К чести Скотта, все похвалы в свой адрес он относил на счет экспедиции в целом.
"Антарктическая экспедиция — это не спектакль одного, двух или даже десяти актеров. Она требует активного участия всех… мне представляется, что нет причины особо выделять мою персону".
Когда Скотт читал первую публичную лекцию в Альберт-холле, здесь собралось около семи тысяч членов и гостей Королевской академии, Королевского географического общества. А на украшенной флагами трибуне разместилась вся команда "Дискавери"!
Газета писала: "Скромное и бесстрастное поведение капитана создает представление, будто величайшие его подвиги были совсем простым делом, а многочисленные замечания юмористического характера только усиливают это впечатление".
Скромность его была не показной. Единственное, что он позволил себе, — сшил новый костюм. Первый костюм у хорошего портного. Капитанское жалованье, материальное положение семьи не позволяли ему излишних трат. И, отправляясь в очередное лекционное турне, он неизменно брал билет в вагон третьего класса, чем немало поражал встречавших его представителей городских властей.
Ханна Скотт писала сыну: "Ты несешь на себе бремя главы семьи с 1894 года. Пора тебе подумать теперь о себе самом и своем будущем".
Что ж, о своем будущем Скотт, конечно, раздумывал постоянно. Но представлял его не совсем так, как хотелось матери.
Он получил звание капитана 1-го ранга, служил некоторое время помощником начальника военно-морской разведки, командовал линкорами "Викториэс", "Альбемерлен" и… думал о будущем.
Ему было тридцать семь, когда он познакомился с молодой художницей, скульптором Кетлин Брюс и полюбил ее.

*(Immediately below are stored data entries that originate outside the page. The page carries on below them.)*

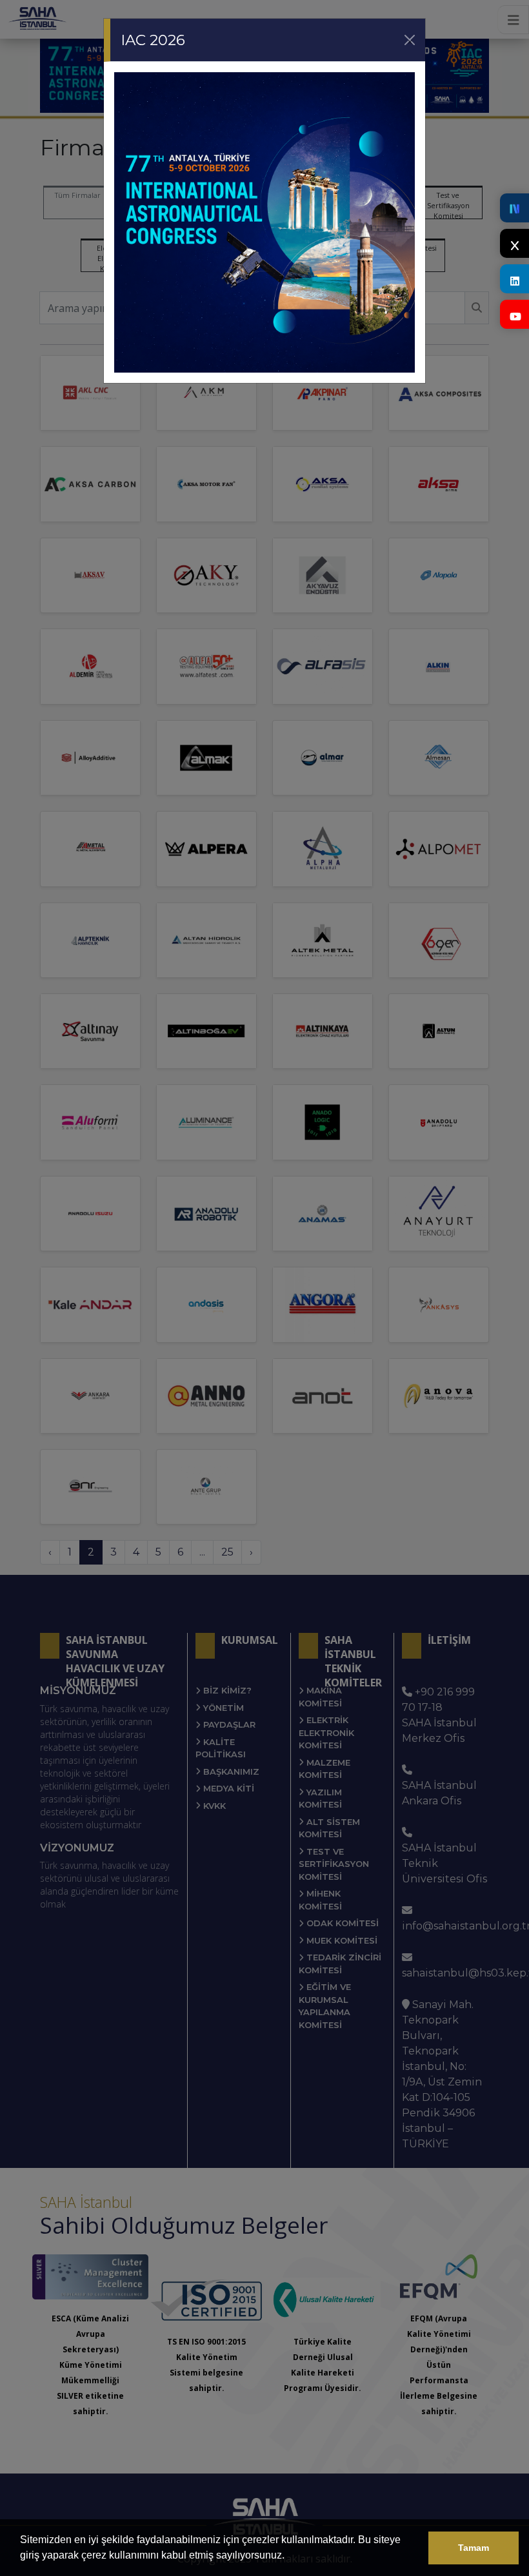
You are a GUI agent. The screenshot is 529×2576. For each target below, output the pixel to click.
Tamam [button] (473, 2547)
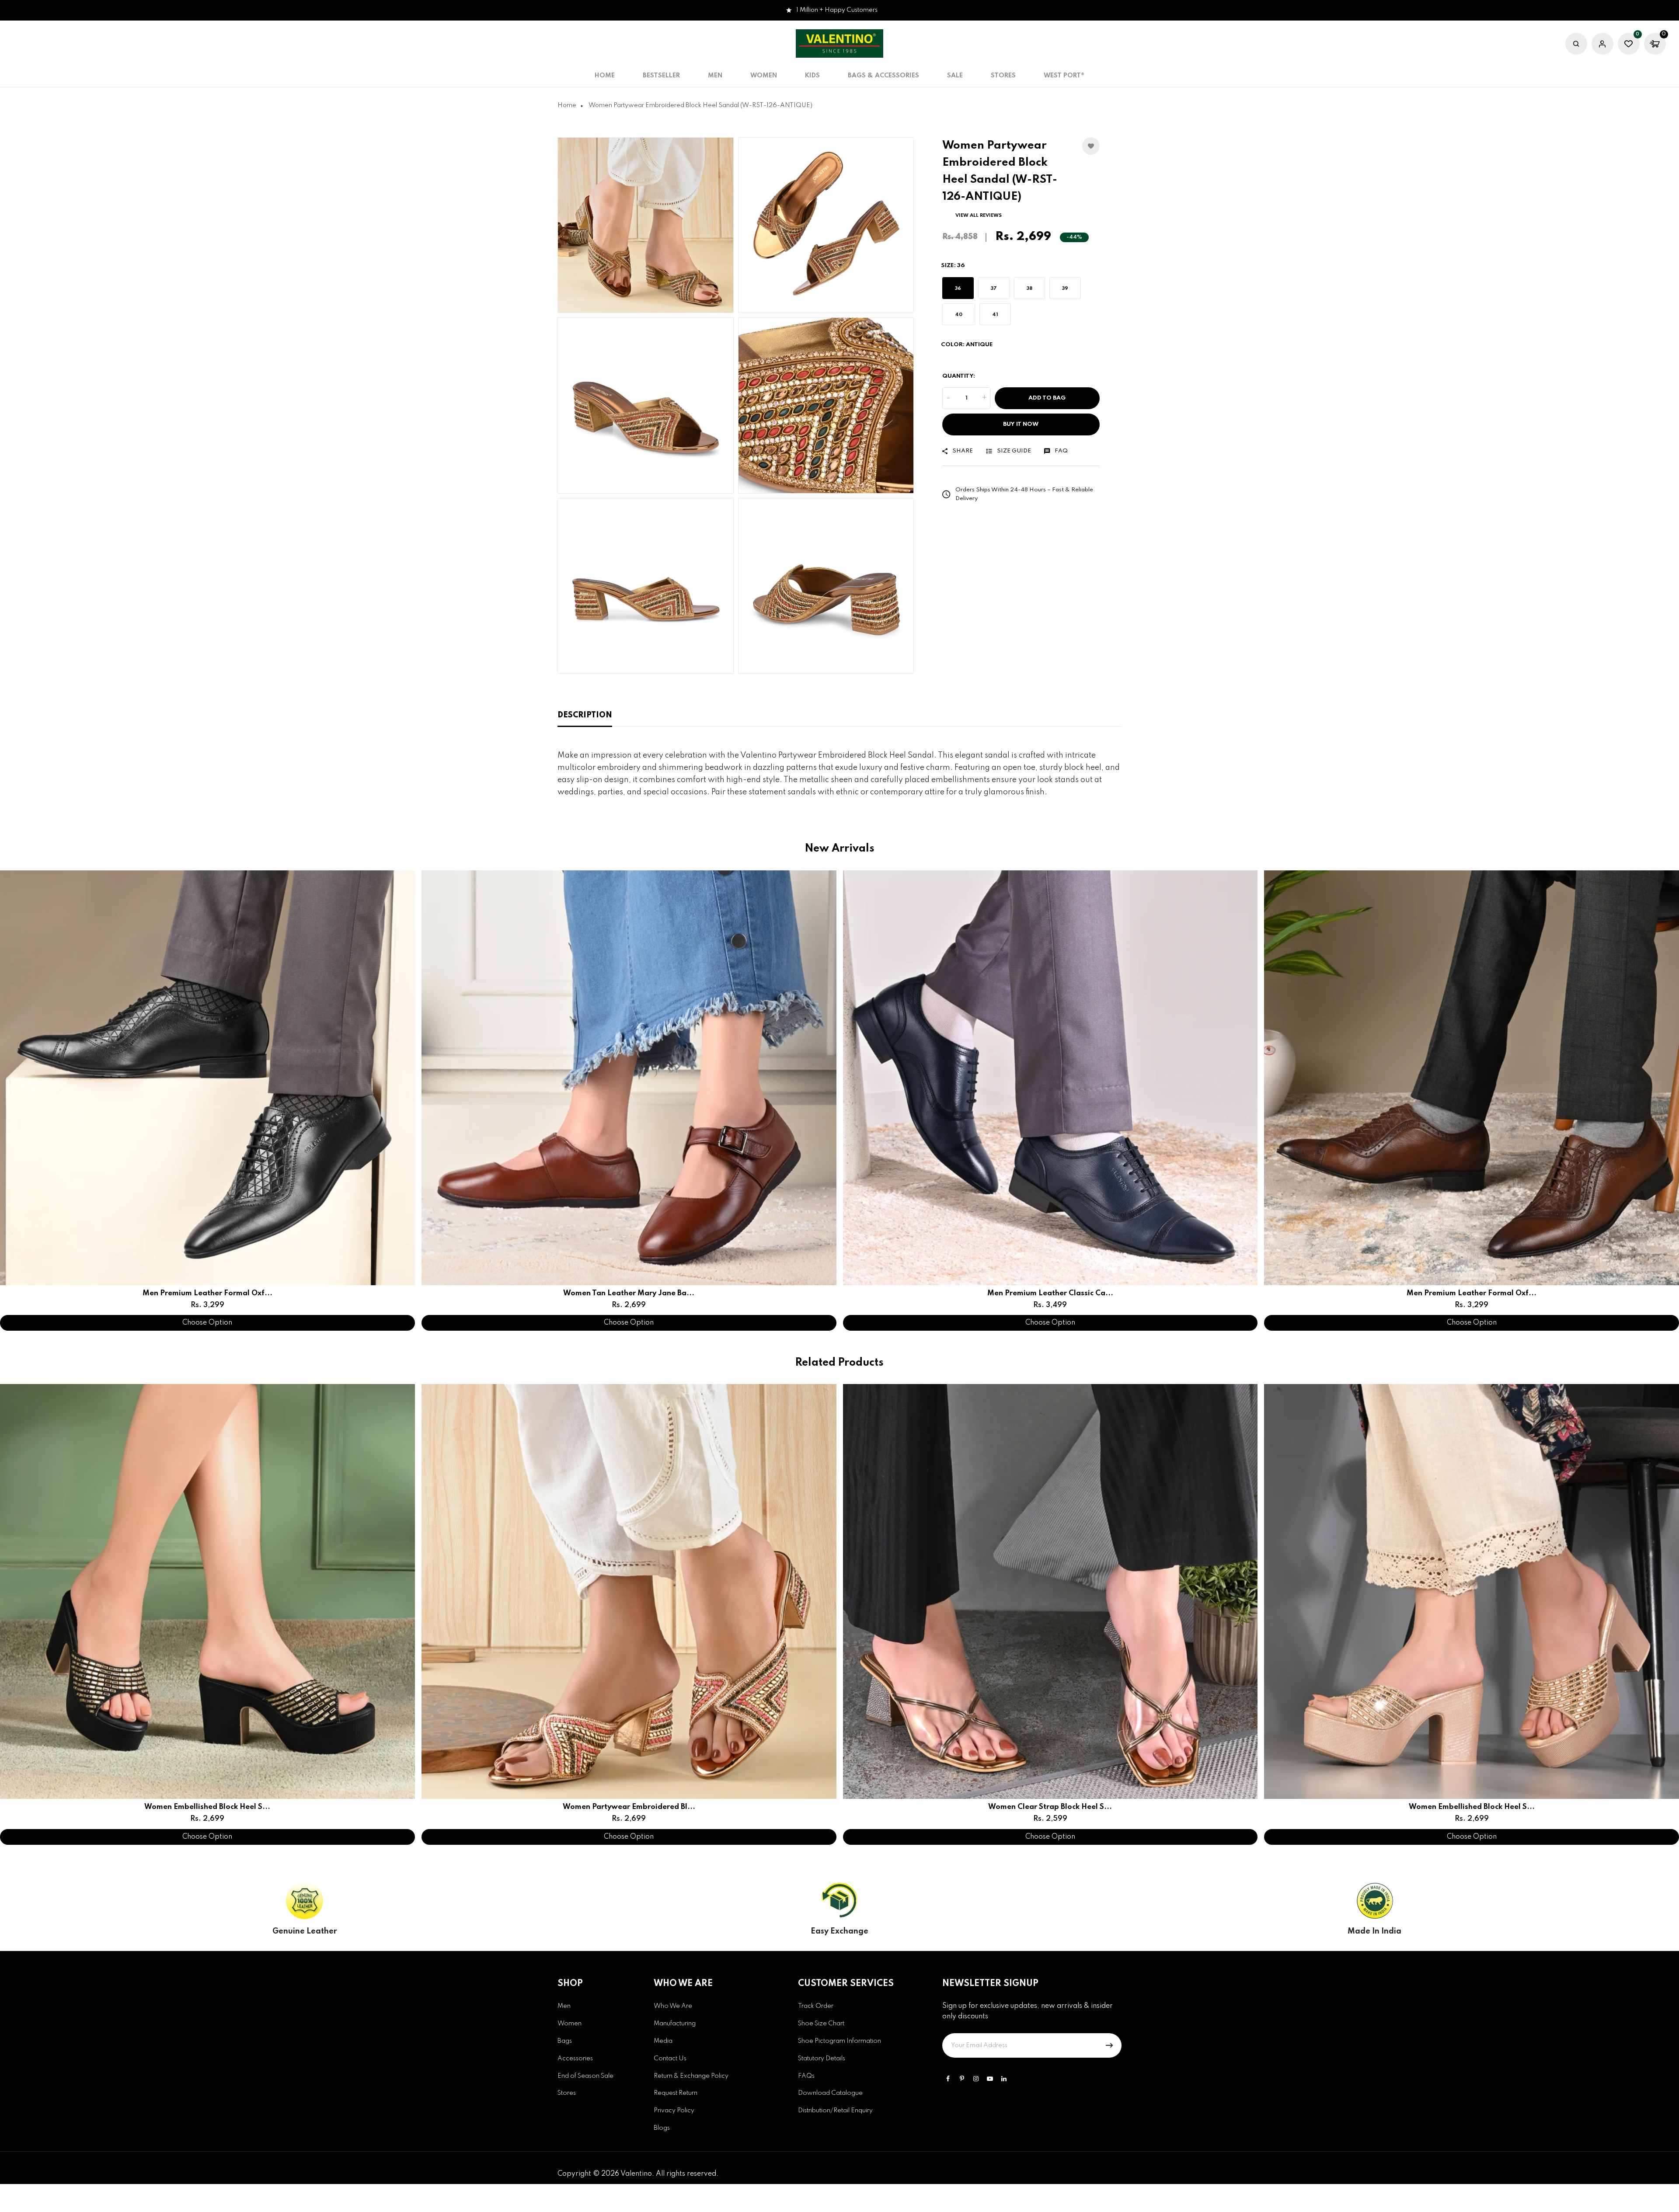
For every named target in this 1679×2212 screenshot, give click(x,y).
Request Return (675, 2093)
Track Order (815, 2006)
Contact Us (670, 2058)
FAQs (806, 2076)
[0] (1629, 45)
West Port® (1064, 76)
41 (995, 314)
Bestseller (661, 76)
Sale (955, 76)
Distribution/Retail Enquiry (835, 2111)
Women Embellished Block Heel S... (207, 1807)
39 (1065, 288)
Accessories (575, 2058)
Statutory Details (821, 2058)
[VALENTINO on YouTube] (990, 2078)
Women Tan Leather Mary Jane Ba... (628, 1293)
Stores (1003, 76)
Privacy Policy (674, 2111)
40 (958, 314)
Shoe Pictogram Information (839, 2041)
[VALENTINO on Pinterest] (962, 2078)
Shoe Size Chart (821, 2024)
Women (569, 2024)
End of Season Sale (585, 2076)
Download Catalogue (830, 2093)
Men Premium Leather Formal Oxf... (207, 1293)
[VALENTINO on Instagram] (976, 2078)
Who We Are (673, 2006)
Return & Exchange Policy (691, 2076)
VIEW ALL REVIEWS (978, 215)
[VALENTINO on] (1004, 2078)
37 (994, 288)
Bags (564, 2041)
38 (1029, 288)
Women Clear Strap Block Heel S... (1050, 1807)
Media (663, 2041)
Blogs (662, 2128)
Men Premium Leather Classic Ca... (1050, 1293)
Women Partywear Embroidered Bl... (629, 1807)
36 (958, 288)
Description (584, 715)
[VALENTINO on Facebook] (948, 2078)
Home (605, 76)
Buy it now (1020, 424)
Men (564, 2006)
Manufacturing (675, 2024)
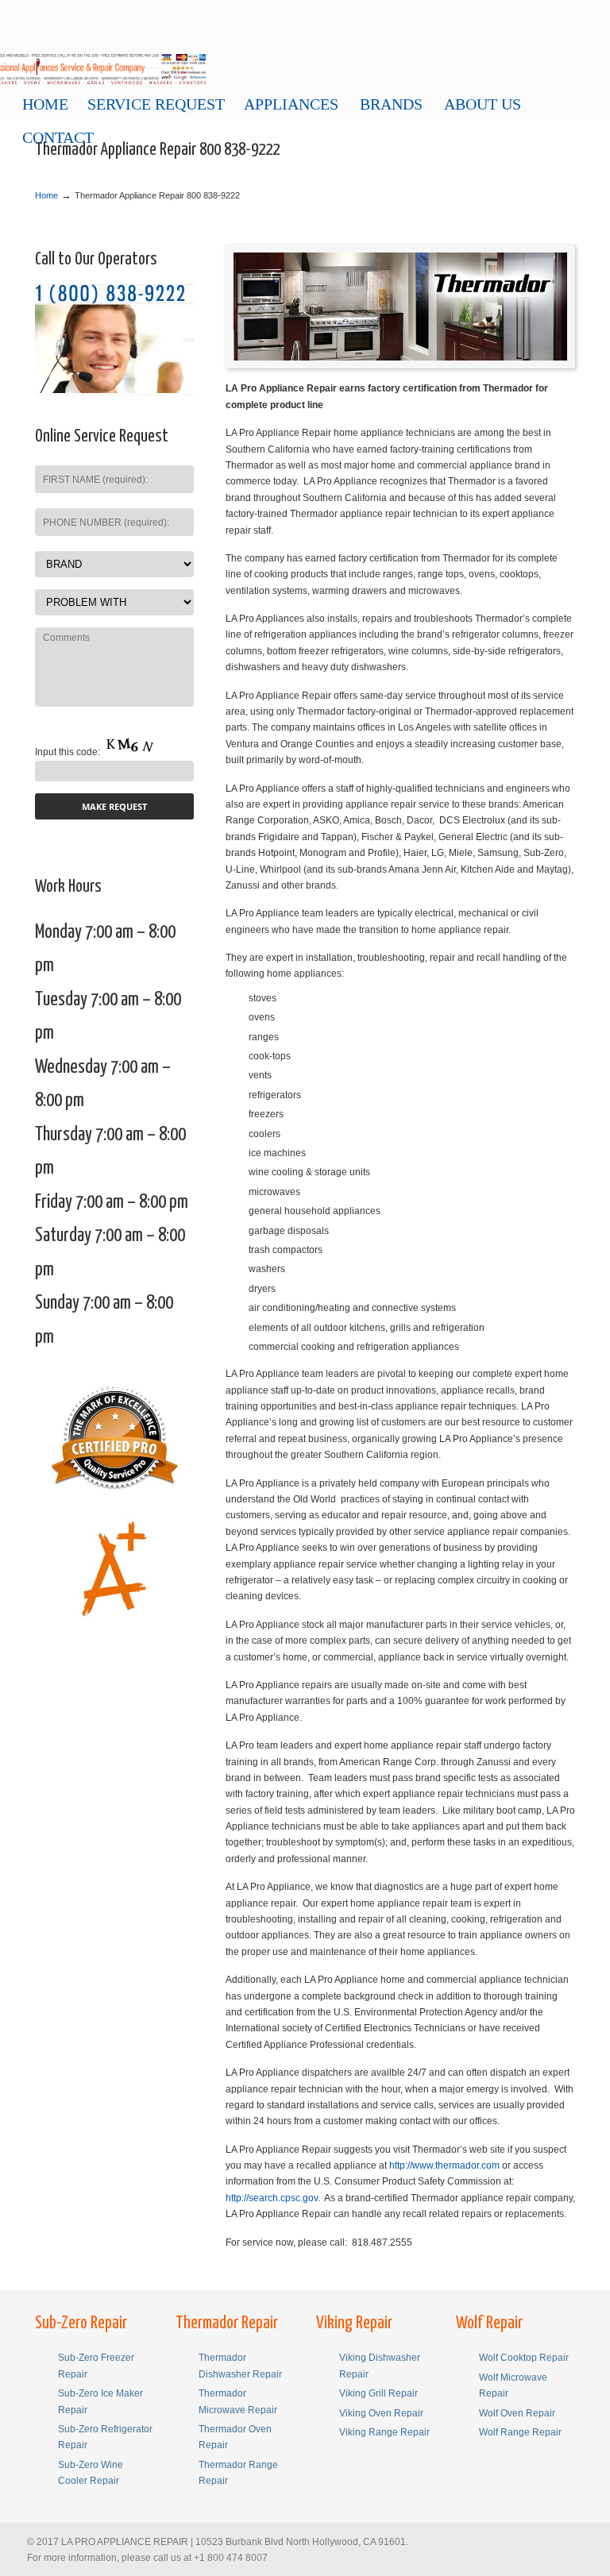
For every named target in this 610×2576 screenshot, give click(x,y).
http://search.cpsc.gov (272, 2198)
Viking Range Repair (384, 2432)
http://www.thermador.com (444, 2165)
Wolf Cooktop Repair (524, 2357)
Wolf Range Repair (520, 2432)
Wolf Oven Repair (517, 2413)
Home (46, 195)
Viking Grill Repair (378, 2393)
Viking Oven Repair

Через два года решился просить ее руки.
По словам биографа, "Кетлин обладала ясным логическим умом, открытым и искренним характером, была совершенно свободна от претенциозности и чрезмерных потребностей: не выносила косметики, драгоценностей и дорогих туалетов".
2 сентября 1908 года они обвенчались, а 14 сентября 1909 года у них родился сын. Его назвали Питером в честь Питера Пэна, героя книжки. Дж. Барри — друга Скотта.
Было у мальчика, как это принято у англичан, и второе имя — Маркхем. Питер Маркхем Скотт. Второе имя, как понимает читатель, было дано в честь сэра Клементса.
Свое будущее Скотт теперь уже навсегда связал с Антарктидой. Как раз накануне рождения сына, 13 сентября 1909 года, он объявил об организации новой антарктической экспедиции.
"Главной целью, — сказал Скотт, — является достижение Южного полюса, с тем чтобы честь этого свершения досталась Британской империи".
Мир, казалось, сошел с ума. Слово "полюс" не сходило со страниц газет.
В сентябре 1909 года Фредерик Кук и Роберт Пири почти одновременно заявили, что Северный полюс покорен.
Вы помните, разразился совершенно беспрецедентный скандал.
Кук или Пири? Пири или Кук?
Один из них? Или оба? Или никто?
Но оставался еще другой полюс — Южный.
Летом того же 1909 года из Антарктиды возвратился Эрнст Генри Шеклтон, бывший спутник Скотта. Его попытка достичь полюса закончилась неудачей.
Погибли маньчжурские лошадки, которых Шеклтон предполагал использовать в качестве тягловой силы, и людям пришлось самим впрягаться в сани. Они жестоко страдали от холода (морозы достигали 50 — 55°) и голода. При тяжелой физической работе рационы были явно недостаточны.
"За нами по пятам идет смерть", — писал в дневнике Шеклтон.
Но так или иначе они достигли рекордной широты — 88°23'. До полюса 179 километров! Кто следующий?
К тому времени, когда Скотт объявил о своих планах, в Антарктиде уже работала французская экспедиция Жана Батиста Шарко. В Антарктиду собирались немецкая экспедиция Вильгельма Фильхнера, шотландская экспедиция Уильяма Брюса, австралийская экспедиция Дугласа Моусона, японская экспедиция лейтенанта Тиоку Ширазе.
В октябре, уже начав сбор средств на организацию экспедиции, Роберт Скотт выступал в резиденции лондонского лорд-мэра. В общем-то весь этот ажиотаж был ему на руку. Газета "Таймс" сообщала: "Вопрос был поставлен так: желают ли наши соотечественники, чтобы британский подданный первым достиг Южного полюса?"